El genocidio de Gaza ha puesto en evidencia una vez más —quizá de forma definitiva— que los derechos humanos no son ideas universales, sino que están sujetas al capricho y a los intereses económicos e ideológicos de la minoría que ostenta el poder. Una minoría que, en un futuro no muy lejano, después de haber apoyado explícita o implícitamente el genocidio de Gaza, defenderá a capa y espada haber estado siempre en contra y se lamentará de lo que para entonces se habrá convertido, en el mejor de los casos, en una simple tragedia sin culpables. Una minoría poderosa que dice: «Lo sé. Lo sé, pero no haré nada mientras eso me beneficie. Solo después, cuando deje de beneficiarme, entre desgarradores sollozos, proclamaré mi dolor por haber permitido que algo así ocurriera. Y vosotros, todos vosotros, incluso los muertos en sus tumbas, toleraréis mi olvido ahora y mi arrepentimiento después, porque lo que me permite ambas cosas no es, en definitiva, un sutil argumento de lógica o de primacía moral, sino la contundencia del cañón de una pistola».
La humanidad compartida desaparece si al otro lo percibimos como parte de otro colectivo diferente. Nuestro creciente tribalismo hace que no estemos dispuestos a defender más que a los nuestros. Y, como no dejamos de inventar enemigos por todas partes, los nuestros son cada vez menos.
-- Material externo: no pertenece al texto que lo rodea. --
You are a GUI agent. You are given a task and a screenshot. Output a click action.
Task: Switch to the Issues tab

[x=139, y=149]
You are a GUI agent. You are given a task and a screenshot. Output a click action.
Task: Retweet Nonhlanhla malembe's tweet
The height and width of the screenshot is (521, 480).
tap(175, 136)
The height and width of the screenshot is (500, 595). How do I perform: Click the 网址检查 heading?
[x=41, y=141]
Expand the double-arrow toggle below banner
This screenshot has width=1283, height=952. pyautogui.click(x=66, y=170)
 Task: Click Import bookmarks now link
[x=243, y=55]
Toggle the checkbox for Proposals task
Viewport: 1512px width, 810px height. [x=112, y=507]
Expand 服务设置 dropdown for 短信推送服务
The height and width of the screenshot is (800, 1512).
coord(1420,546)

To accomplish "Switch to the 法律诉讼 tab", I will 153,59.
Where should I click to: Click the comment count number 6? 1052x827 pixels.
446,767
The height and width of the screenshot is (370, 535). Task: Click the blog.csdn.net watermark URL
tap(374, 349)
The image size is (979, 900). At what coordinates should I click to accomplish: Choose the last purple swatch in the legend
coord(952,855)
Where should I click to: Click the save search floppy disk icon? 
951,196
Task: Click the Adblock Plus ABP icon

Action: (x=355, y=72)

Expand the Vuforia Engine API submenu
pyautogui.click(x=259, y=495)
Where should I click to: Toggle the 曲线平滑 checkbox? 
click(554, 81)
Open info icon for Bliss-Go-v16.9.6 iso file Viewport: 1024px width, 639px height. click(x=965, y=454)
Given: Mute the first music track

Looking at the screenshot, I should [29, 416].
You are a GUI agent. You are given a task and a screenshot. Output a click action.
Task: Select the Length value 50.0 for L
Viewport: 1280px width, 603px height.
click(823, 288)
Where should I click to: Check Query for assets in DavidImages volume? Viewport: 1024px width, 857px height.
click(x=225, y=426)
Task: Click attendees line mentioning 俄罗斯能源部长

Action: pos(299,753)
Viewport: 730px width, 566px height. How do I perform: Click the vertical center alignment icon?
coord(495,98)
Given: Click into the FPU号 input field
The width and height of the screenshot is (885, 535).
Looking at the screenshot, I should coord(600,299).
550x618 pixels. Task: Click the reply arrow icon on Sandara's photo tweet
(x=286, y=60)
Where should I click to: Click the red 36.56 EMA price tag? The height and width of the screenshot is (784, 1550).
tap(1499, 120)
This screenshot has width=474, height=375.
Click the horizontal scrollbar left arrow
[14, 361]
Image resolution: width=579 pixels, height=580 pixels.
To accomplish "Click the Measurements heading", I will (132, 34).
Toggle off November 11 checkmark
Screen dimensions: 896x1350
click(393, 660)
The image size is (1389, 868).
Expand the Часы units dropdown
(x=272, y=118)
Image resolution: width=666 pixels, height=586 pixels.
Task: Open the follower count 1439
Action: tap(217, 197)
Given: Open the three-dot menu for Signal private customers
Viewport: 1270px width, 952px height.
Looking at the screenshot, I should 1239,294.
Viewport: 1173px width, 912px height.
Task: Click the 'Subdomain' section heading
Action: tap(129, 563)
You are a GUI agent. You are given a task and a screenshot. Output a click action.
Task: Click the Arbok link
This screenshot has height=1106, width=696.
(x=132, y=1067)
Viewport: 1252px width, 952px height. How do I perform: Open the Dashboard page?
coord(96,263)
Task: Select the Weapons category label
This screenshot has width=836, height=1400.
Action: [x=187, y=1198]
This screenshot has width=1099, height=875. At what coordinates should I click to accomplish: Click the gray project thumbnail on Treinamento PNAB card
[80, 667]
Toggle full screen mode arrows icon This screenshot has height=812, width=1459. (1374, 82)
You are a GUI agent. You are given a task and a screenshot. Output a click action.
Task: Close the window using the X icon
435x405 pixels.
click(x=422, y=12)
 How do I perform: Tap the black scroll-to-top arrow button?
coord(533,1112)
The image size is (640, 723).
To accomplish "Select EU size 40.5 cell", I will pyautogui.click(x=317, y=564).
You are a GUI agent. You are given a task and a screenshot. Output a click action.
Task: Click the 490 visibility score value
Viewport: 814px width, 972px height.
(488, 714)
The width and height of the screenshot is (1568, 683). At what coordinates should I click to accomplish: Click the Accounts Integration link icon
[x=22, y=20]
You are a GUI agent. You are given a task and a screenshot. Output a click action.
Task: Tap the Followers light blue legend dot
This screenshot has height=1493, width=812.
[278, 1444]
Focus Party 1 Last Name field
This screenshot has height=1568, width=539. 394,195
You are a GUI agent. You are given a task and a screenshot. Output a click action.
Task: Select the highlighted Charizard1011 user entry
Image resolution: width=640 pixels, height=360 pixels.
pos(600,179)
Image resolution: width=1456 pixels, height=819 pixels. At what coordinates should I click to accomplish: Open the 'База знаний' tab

Occidente ya no es un ejemplo de liberalismo, de democracia, de derechos humanos. Para millones de personas, lleva mucho tiempo siendo un ejemplo de hipocresía criminal. Si no lo era ya, Occidente se ha vuelto en este siglo XXI, abiertamente y sin escrúpulos, un promotor y defensor de asesinos genocidas. Y cabe preguntarse: ¿Nos sorprenderemos si en un futuro hay represalias? ¿Si la respuesta de toda una generación de millones de víctimas del terrorismo occidental es negarse a poner la otra mejilla? En el caso de que la violencia que Occidente lleva años sembrando en Gaza se vuelva un día contra Occidente, contra nuestras democracias fragilizadas, contra nuestras escuelas, hospitales y niños, ¿a quién culparemos?
No hace falta leer libros como este para que la información sobre Gaza nos termine abocando al desaliento. ¿Qué podemos hacer desde aquí? ¿Cómo protegernos de la complicidad con el genocidio de la inmensa mayoría de los gobernantes occidentales? Vivimos en un sistema más violento, más irascible e intransigente que cualquier protesta ciudadana que podamos imaginar. Y en este libro dolorido y valiente, Omar El Akkad nos insta a no perder la esperanza. En palabras de la poeta palestina Rasha Abdulhadi, nos insta a actuar: «Estés donde estés, eches la arena que eches en los engranajes del genocidio, hazlo ya. Si es un puñado, lánzalo. Si es la que llevas metida debajo de la uña, quítatela y lánzala. Estorba cuanto puedas». Todo cuenta.